Pangram, an AI detection tool, faces a credibility crisis as users weaponize its scores to publicly shame content creators accused of using artificial intelligence. The company hired what it described as an "attack dog" to campaign against alleged AI users on social media, but this strategy exposes a fundamental problem with the tool itself: Pangram does not reliably distinguish between legitimate AI use and independent human work.

The core issue centers on how Pangram's scores get interpreted and misused. The tool generates a probability score indicating whether text was written with AI assistance, but users treat these scores as definitive proof of intellectual dishonesty. This conflates two separate questions. First, did someone use AI? Second, did they think critically and produce original work? These are not identical propositions.

A high AI score from Pangram flags both texts equally. One might represent hours of original research refined with AI assistance for clarity and polish. The other could emerge from a ten-second prompt with minimal human input. Pangram cannot distinguish between these scenarios. Its detection mechanism identifies patterns and statistical markers associated with AI-generated text, but it lacks context about how the tool was actually used in the creative process.

This limitation becomes dangerous when weaponized for public shaming. Content creators face reputational damage based on a score that does not reflect their actual effort or originality. Journalists, researchers, and writers who use AI for fact-checking, editing, or organizing information get branded as cheaters. The implication embedded in the shaming campaign suggests these people failed to think independently, a charge that Pangram's technology cannot substantiate.

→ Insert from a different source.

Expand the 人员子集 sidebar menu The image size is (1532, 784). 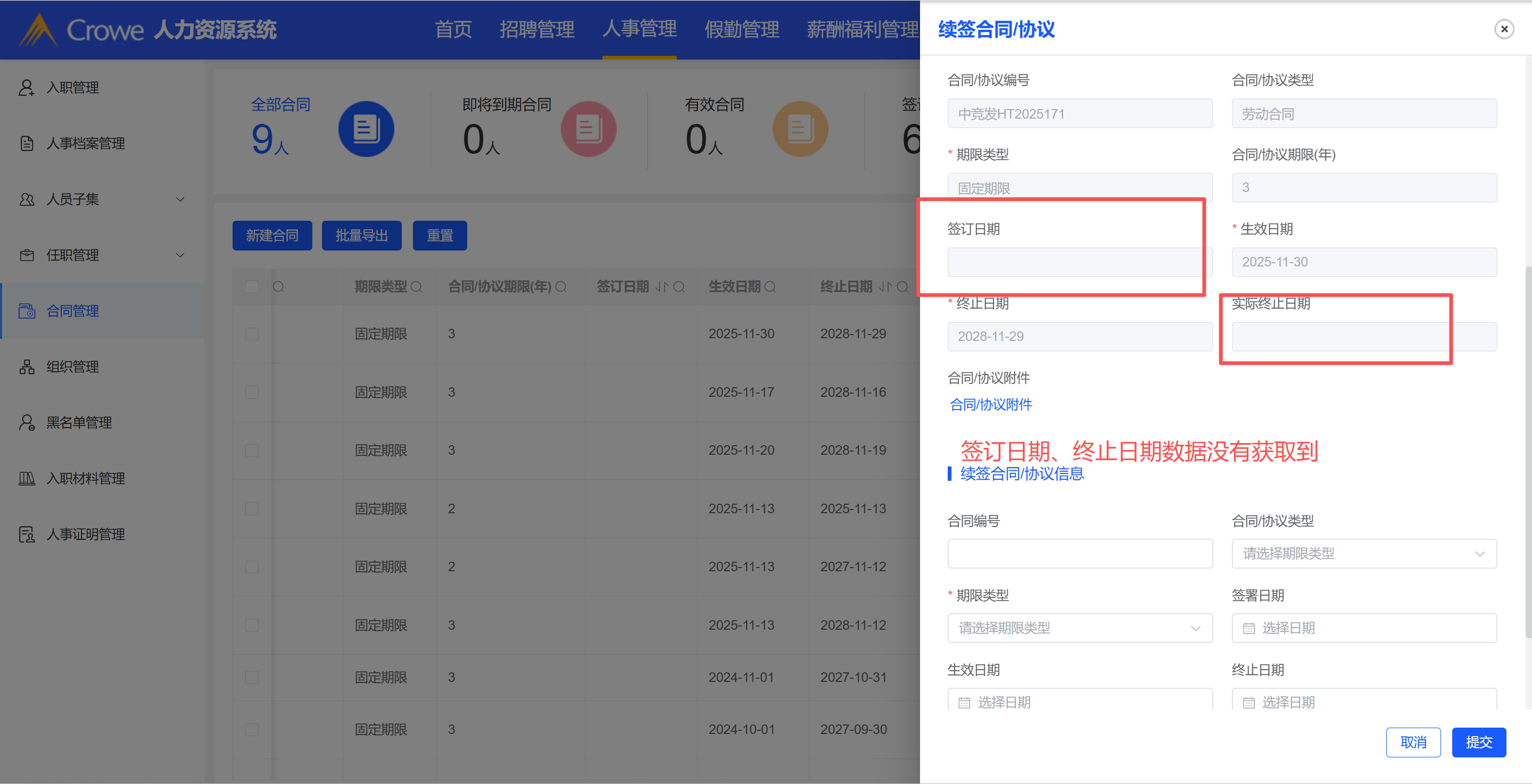[180, 199]
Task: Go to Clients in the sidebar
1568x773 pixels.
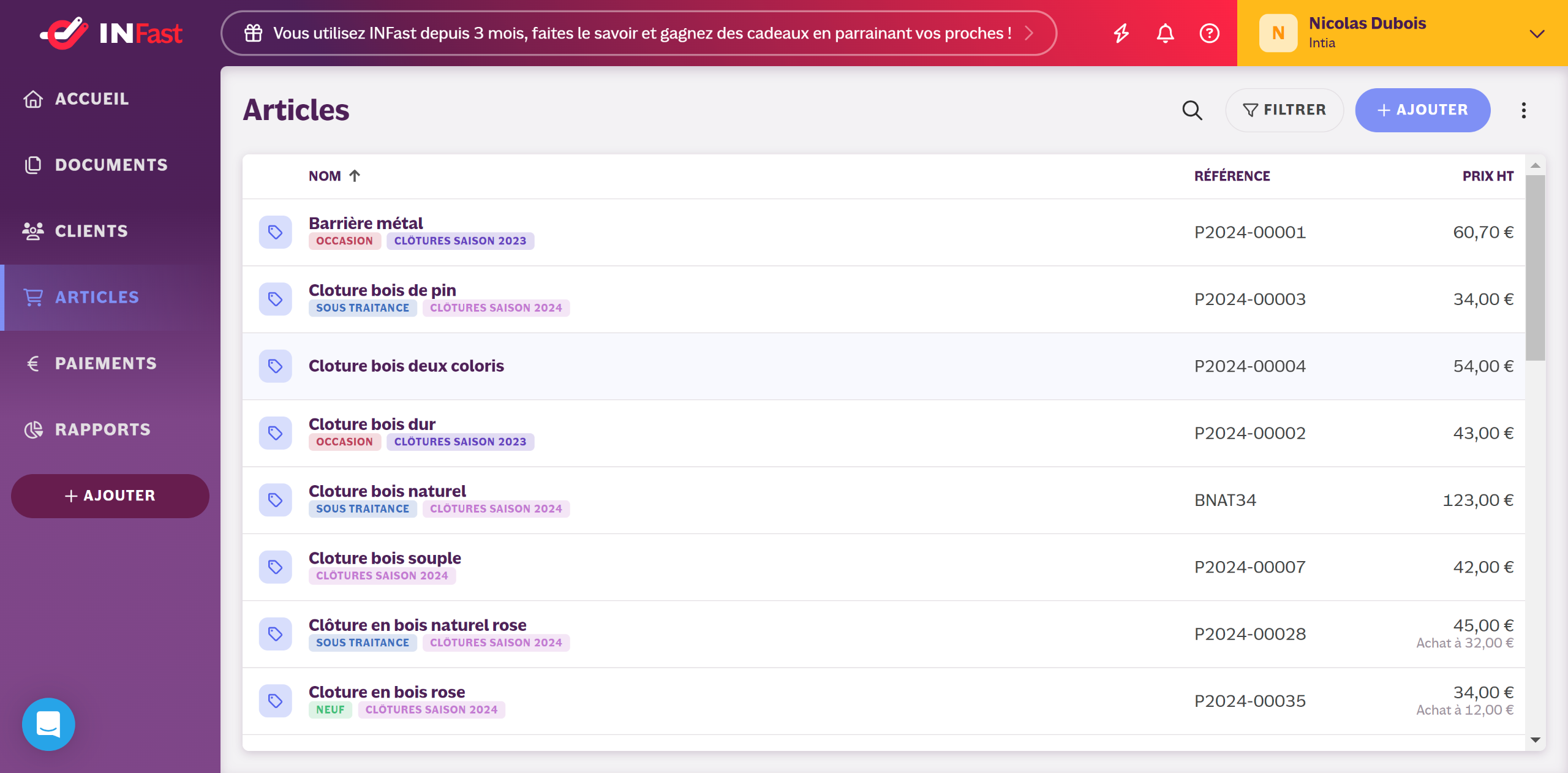Action: (x=91, y=231)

Pangram's decision to hire an aggressive public relations agent amplifies this problem. Rather than acknowledge the tool's limitations, the company appears to encourage its use as a social weapon. This approach backfires by highlighting how unreliably the detection works and how easily scores get misinterpreted.

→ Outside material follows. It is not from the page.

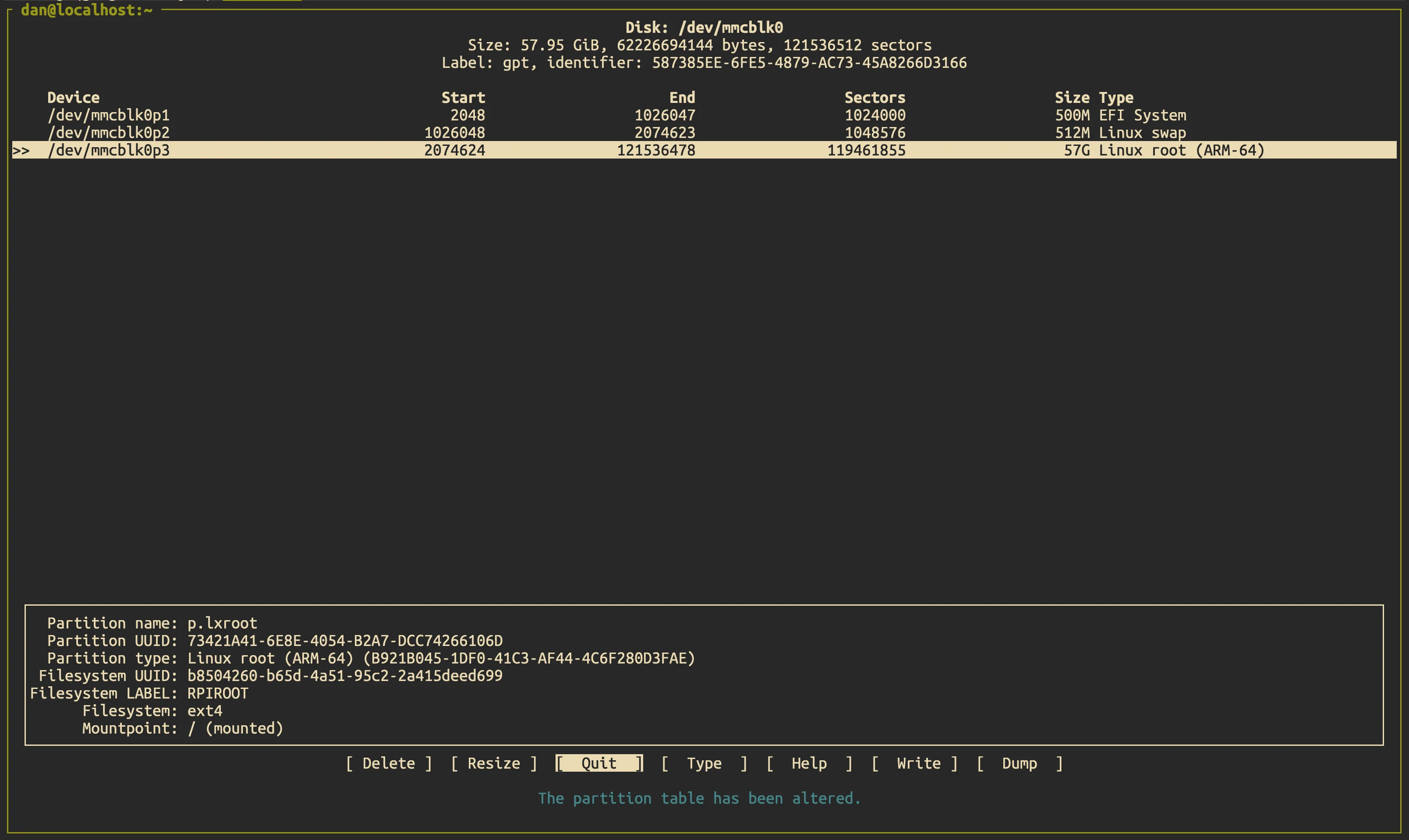1409x840 pixels.
Task: Open the Help menu item
Action: point(808,763)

The detection space remains notoriously difficult. AI language models produce text that resembles human writing increasingly well. False positives occur regularly. Human writers sometimes score high on AI detection tools, while AI-generated text occasionally passes as human. Pangram does not claim perfect accuracy, but the framing of its campaign suggests otherwise.

The real conversation Pangram should lead centers on AI disclosure, not detection. Many publications and organizations now require writers to disclose AI use, creating accountability without requiring imperfect automated systems to police behavior. This approach respects human autonomy while establishing clear ethical guidelines.

Pangram's platform serves a legitimate purpose as one tool among many for understanding text composition. The problem emerges when scores become social currency for shame rather than technical indicators of probability. Users bear responsibility for how they deploy the scores, but Pangram's marketing strategy implicitly encourages their misuse.

The company faces a choice. It can continue promoting detection as a moral policing mechanism, accepting that its tool will be used to damage innocent people. Alternatively, it can reframe Pangram as a detection indicator requiring human judgment and context, not proof of wrongdoing. Without that shift, the tool itself becomes less trustworthy as users realize its scores mean far less than the shaming campaigns suggest.